:: Exercise materials ::

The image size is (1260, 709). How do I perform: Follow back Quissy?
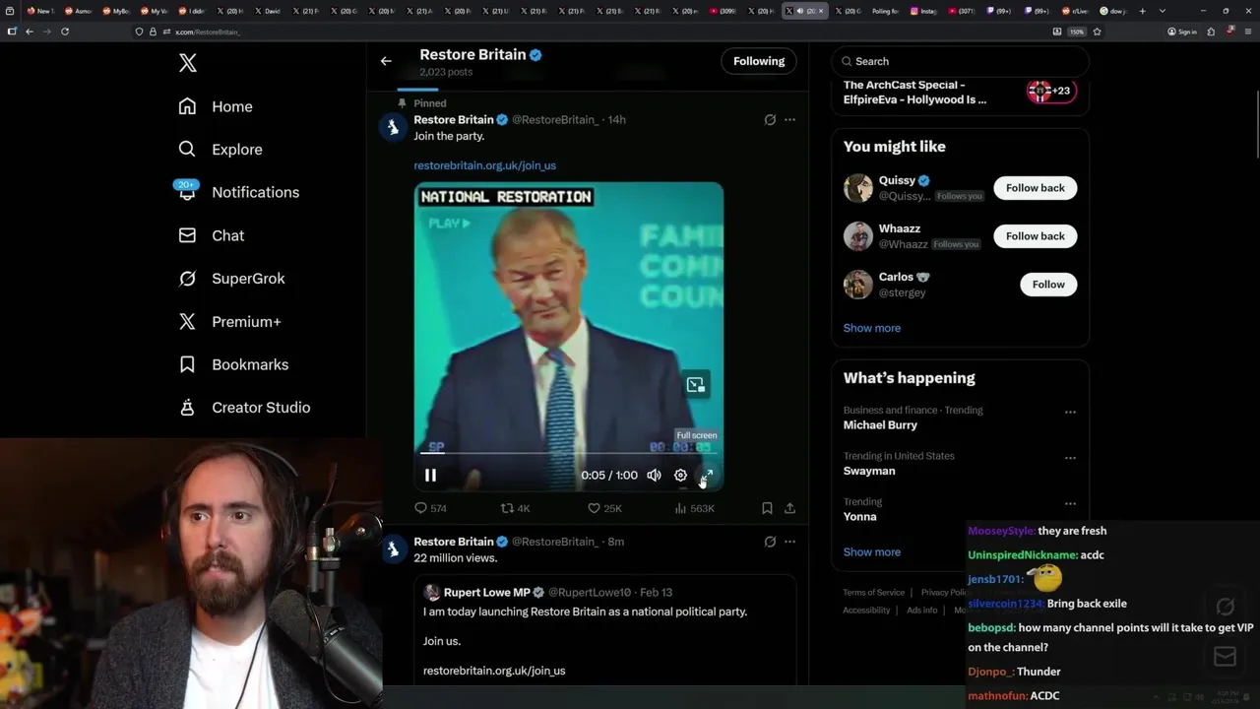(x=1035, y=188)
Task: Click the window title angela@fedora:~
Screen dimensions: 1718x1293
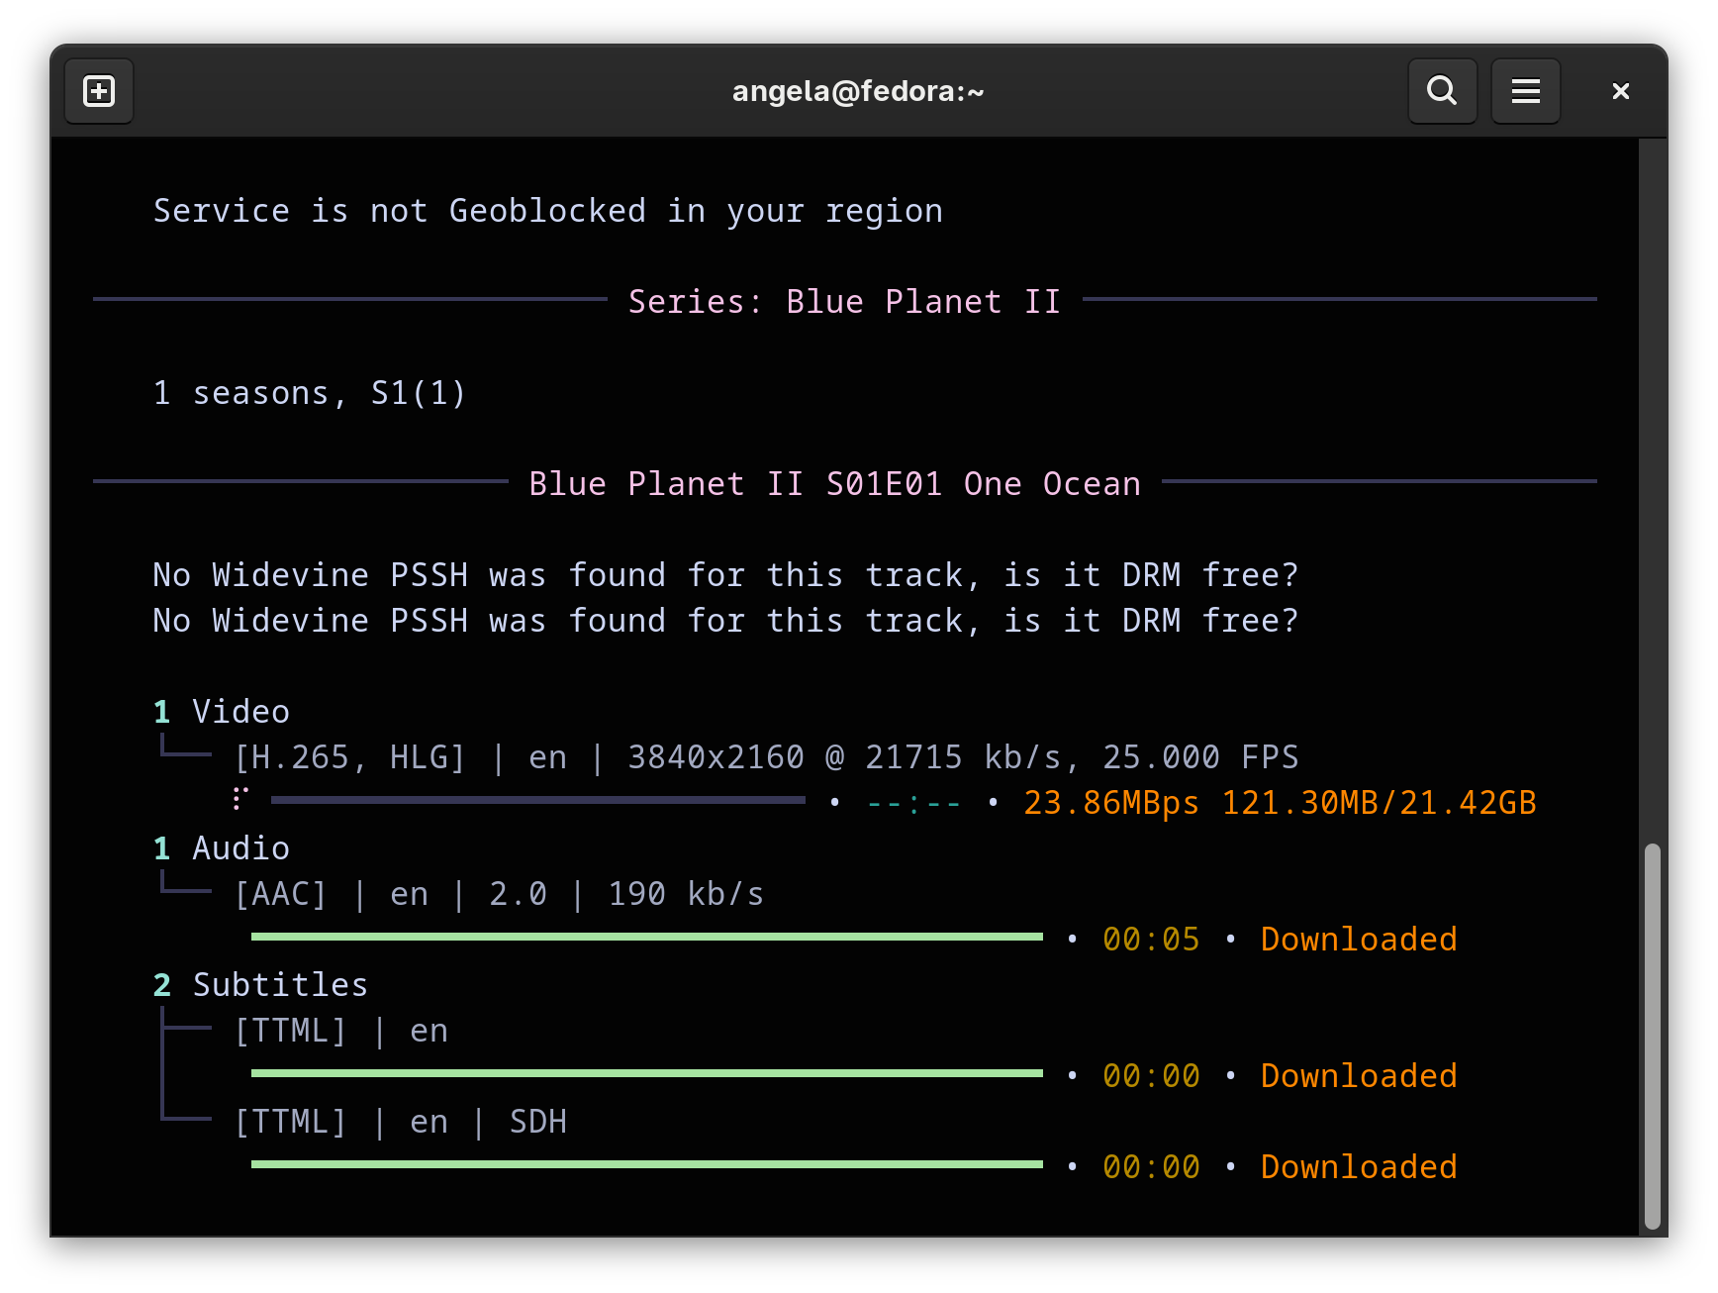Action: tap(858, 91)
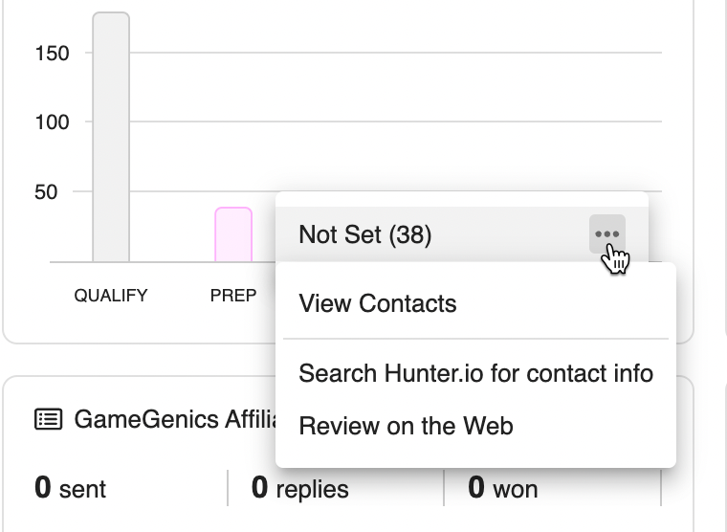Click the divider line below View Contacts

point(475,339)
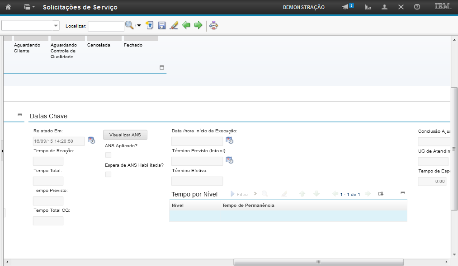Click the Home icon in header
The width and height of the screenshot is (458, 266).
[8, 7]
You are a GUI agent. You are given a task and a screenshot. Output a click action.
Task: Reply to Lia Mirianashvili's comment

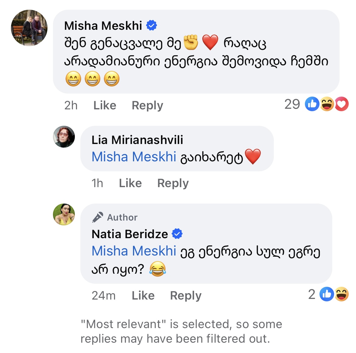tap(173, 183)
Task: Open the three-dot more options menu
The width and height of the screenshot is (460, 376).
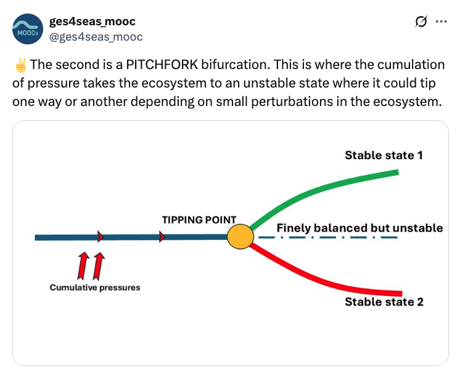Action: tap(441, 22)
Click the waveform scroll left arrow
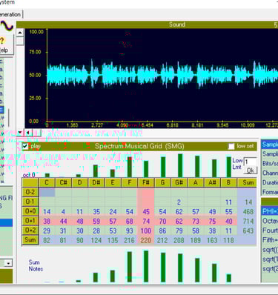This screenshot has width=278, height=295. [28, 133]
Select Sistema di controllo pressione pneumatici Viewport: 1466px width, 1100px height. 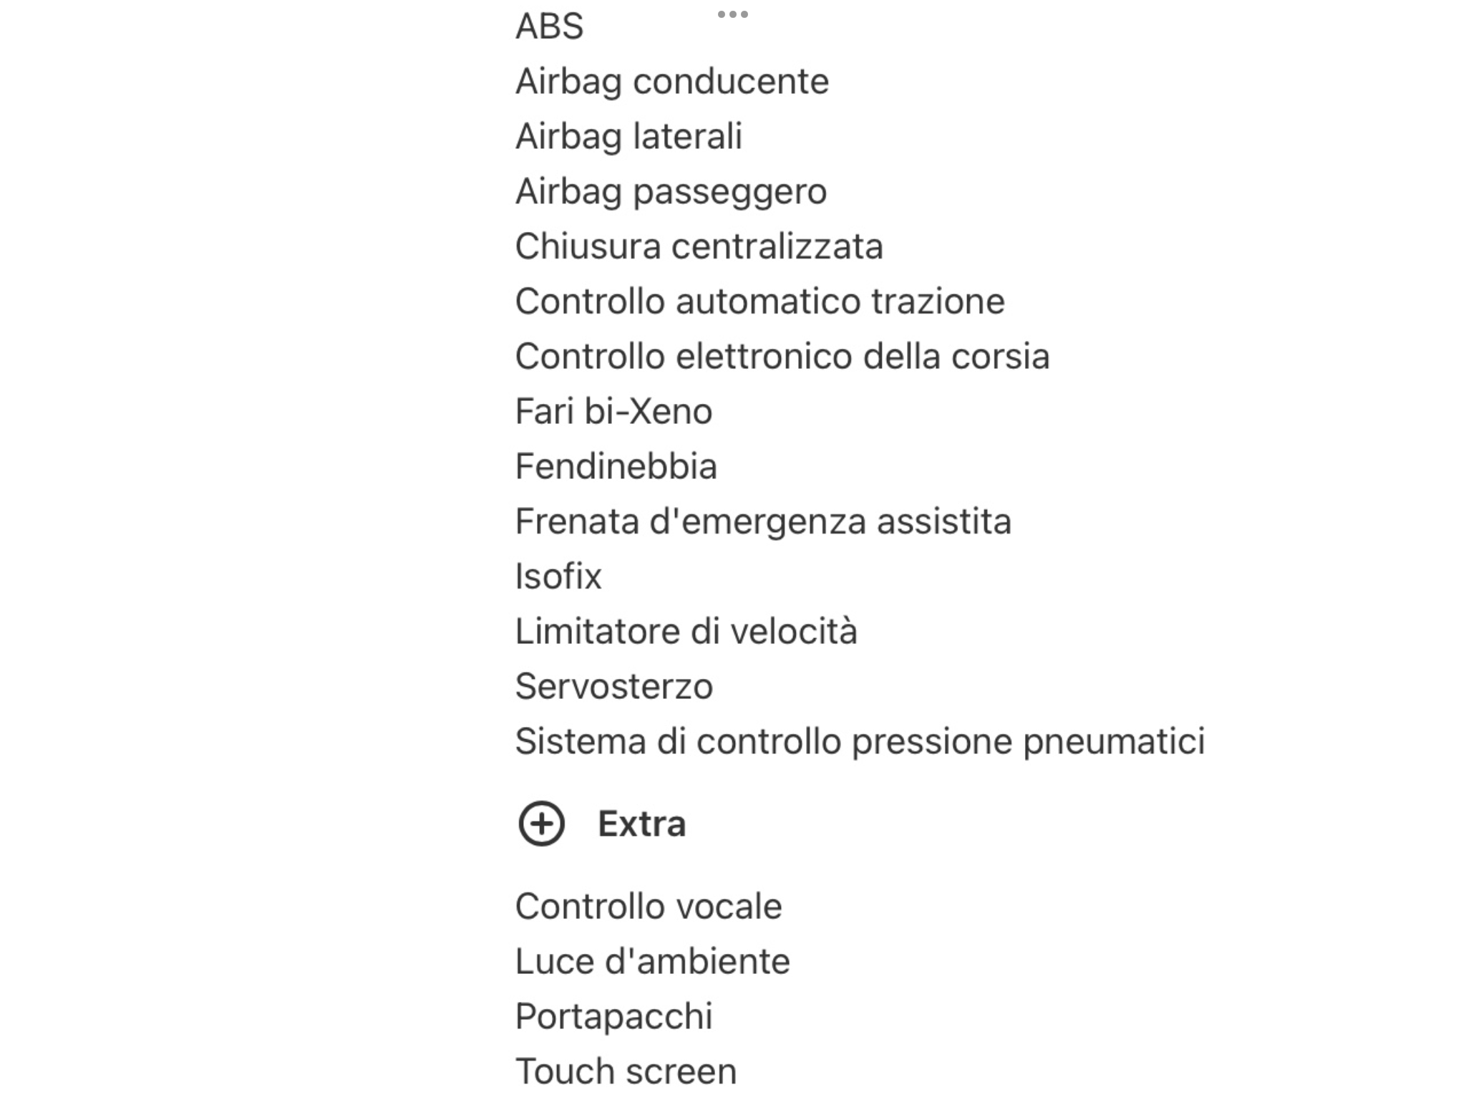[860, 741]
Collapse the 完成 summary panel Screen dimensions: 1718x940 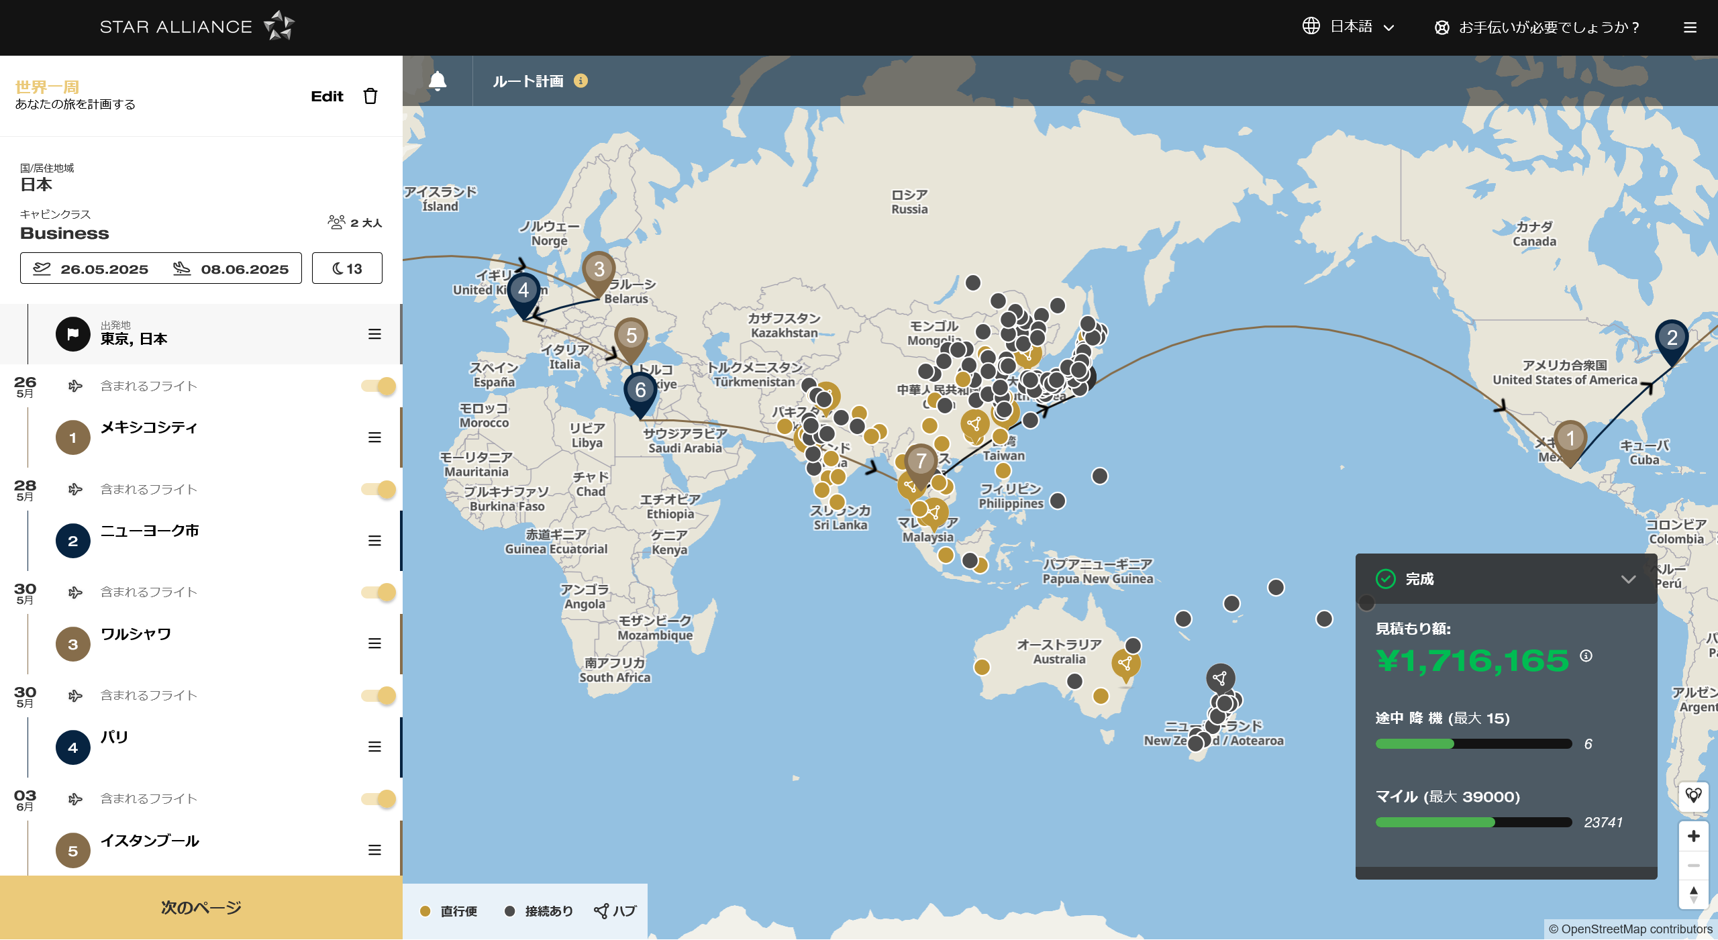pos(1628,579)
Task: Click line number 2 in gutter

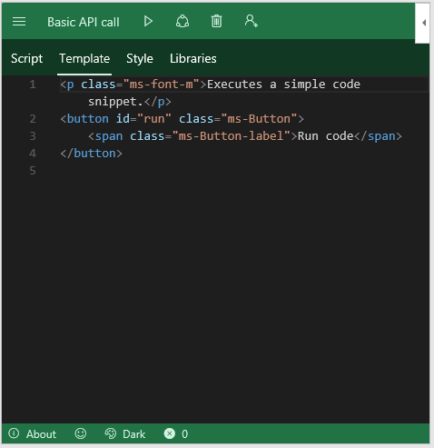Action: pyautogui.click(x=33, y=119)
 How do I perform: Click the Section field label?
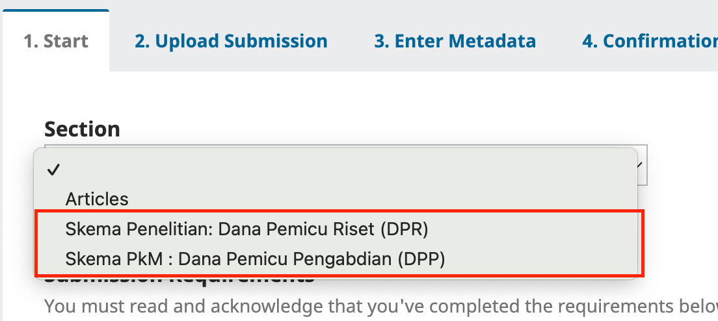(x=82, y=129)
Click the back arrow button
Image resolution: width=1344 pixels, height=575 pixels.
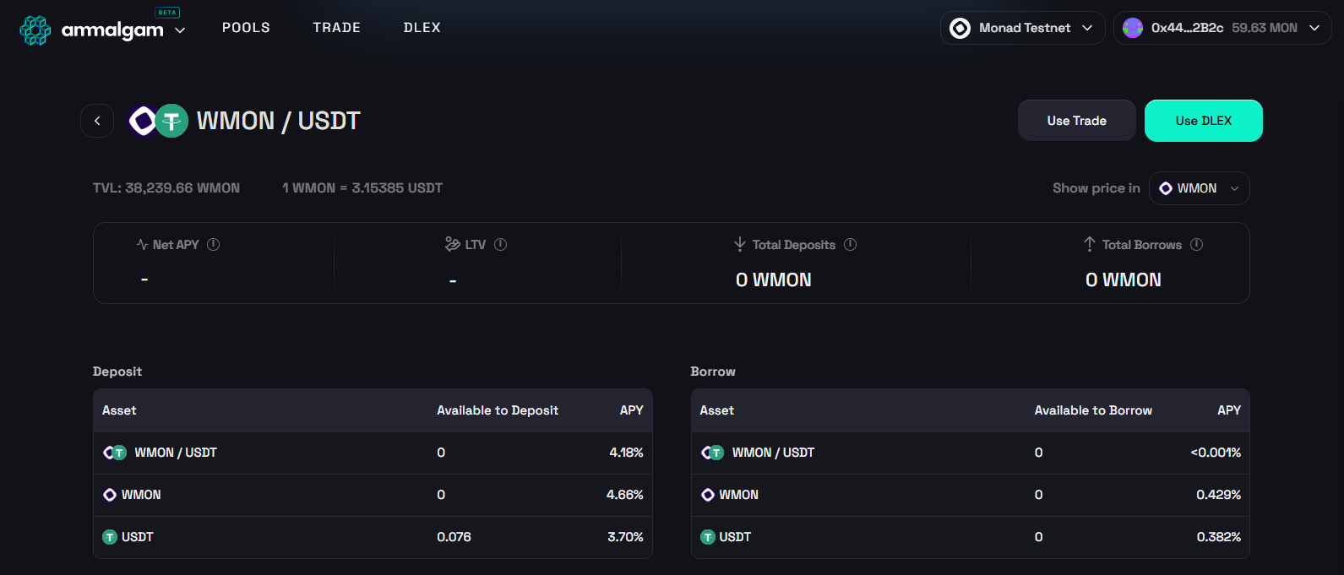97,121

:::

Quote each line of the material above that contains the word "arrow".

Click the waveform scroll left arrow
Click the back arrow button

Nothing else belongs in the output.